Ardennes rally brings back memories of a pivotal moment in WWII
By DAN STOUTAMIRE | STARS AND STRIPES Published: February 23, 2016
MALEMPRE, Belgium — More than a thousand servicemembers, veterans and hobbyists joined together Saturday in a march and vehicle rally in the Ardennes Forest to mark the 71st anniversary of the Battle of the Bulge, Nazi Germany’s last-gasp offensive on the Western Front in World War II.
For some, the 10.5-mile march, which traversed in and around small towns that dot the region in Belgium and Luxembourg, had strong personal meaning.
“My father and my uncle were in the 82nd Airborne, all the way from North Africa through Sicily, Normandy, Holland, and of course this was the last major battle,” said Larry Mallett, a retired Air Force veteran who made the trip from Cincinnati. “They didn’t talk much about it, but this is a way for me to experience it, find out about it, and walk in their shoes. It’s amazing how it’s helped.”
The march — the 34th since it was initiated by Emile Lacroix, head of an 82nd Airborne Division historical society near Namur, Belgium — commemorated the movement of the 325th Glider Infantry Regiment of that division during the crucial battle.
Lacroix was a young boy during the battle and fondly recalls the day when his town was liberated from German occupation. His interest deepened after the war when he read books such as “The Longest Day” and met American veterans.
Saturday’s march started and ended in Malempre. Before participants marched off, a wreath was laid at the town’s cemetery.
“When more of the veterans were still alive, being here was really special,” said Glen Mallen, an Englishman who, with other members of the re-enactment group 2nd Armored in Europe, marched in a full GI kit from the era. “Now that there’s so few of them left, it’s still nice to turn out and remember what they went through.”
Only one veteran of the battle participated in the march. He followed part of the route in the back of Lacroix’s World War II-vintage jeep. At a social hall after the march, he was treated like a star, with people lining up for his autograph.
Anthony Grant, now 96, served in Gen. George S. Patton’s famed Third Army as a logistician. He had heard about the march from his great-nephew, Spc. Leonard Thomas, a medic with the 212th Combat Support Hospital based in Meisau, Germany, and decided to join in.

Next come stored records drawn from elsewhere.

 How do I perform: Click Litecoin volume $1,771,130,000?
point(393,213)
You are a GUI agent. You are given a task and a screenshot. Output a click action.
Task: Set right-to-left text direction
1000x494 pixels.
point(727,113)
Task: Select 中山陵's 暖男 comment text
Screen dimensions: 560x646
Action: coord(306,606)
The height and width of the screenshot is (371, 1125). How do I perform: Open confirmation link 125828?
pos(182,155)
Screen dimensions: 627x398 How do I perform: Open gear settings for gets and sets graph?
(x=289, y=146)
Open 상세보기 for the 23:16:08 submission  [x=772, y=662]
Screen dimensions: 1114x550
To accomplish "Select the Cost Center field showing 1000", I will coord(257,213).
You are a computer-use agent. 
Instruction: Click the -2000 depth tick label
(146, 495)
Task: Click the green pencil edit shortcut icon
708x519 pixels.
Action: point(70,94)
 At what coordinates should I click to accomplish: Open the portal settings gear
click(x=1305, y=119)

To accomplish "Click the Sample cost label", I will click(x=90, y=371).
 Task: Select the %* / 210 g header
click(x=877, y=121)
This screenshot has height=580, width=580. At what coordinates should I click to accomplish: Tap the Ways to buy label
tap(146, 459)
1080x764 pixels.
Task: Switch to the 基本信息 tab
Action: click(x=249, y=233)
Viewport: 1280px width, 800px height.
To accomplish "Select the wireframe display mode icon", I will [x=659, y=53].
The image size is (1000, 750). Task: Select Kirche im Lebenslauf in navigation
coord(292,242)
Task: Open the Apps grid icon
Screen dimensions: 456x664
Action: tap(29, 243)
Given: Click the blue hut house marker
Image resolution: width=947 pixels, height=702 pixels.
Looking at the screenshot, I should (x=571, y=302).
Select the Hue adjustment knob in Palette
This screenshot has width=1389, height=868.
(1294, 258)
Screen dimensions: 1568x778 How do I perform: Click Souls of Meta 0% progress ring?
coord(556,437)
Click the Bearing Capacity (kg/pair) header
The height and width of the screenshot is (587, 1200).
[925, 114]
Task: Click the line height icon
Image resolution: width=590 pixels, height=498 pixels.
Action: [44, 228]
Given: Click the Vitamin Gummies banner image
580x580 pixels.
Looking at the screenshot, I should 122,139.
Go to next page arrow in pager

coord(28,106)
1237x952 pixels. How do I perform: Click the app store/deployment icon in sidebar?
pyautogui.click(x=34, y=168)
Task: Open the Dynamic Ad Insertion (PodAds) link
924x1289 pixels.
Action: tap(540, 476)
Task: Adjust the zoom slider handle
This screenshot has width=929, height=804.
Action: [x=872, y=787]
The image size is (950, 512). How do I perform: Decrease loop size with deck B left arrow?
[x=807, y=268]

“The experience was beyond anything I expected; it was outstanding,” Grant said. “I’m pleased and proud to have been able to participate in such an occasion.”
Coinciding with the memorial march was a massive vintage-vehicle rally, held by the Belgian Military Vehicle Trust, which counts some 500 members and more than 1,000 World War II-era vehicles, ranging from bicycles to tanks.
The group’s vehicles made a loop around the region, starting in Houffalize, Belgium, including a lunch break in La Roche-en-Ardenne, and back to Houffalize.
“These are two cities that got a lot of damage during the war, and that’s the reason we are going this route,” said Andre Witmeur, chairman of the vehicle trust. “It’s out of respect and memory.”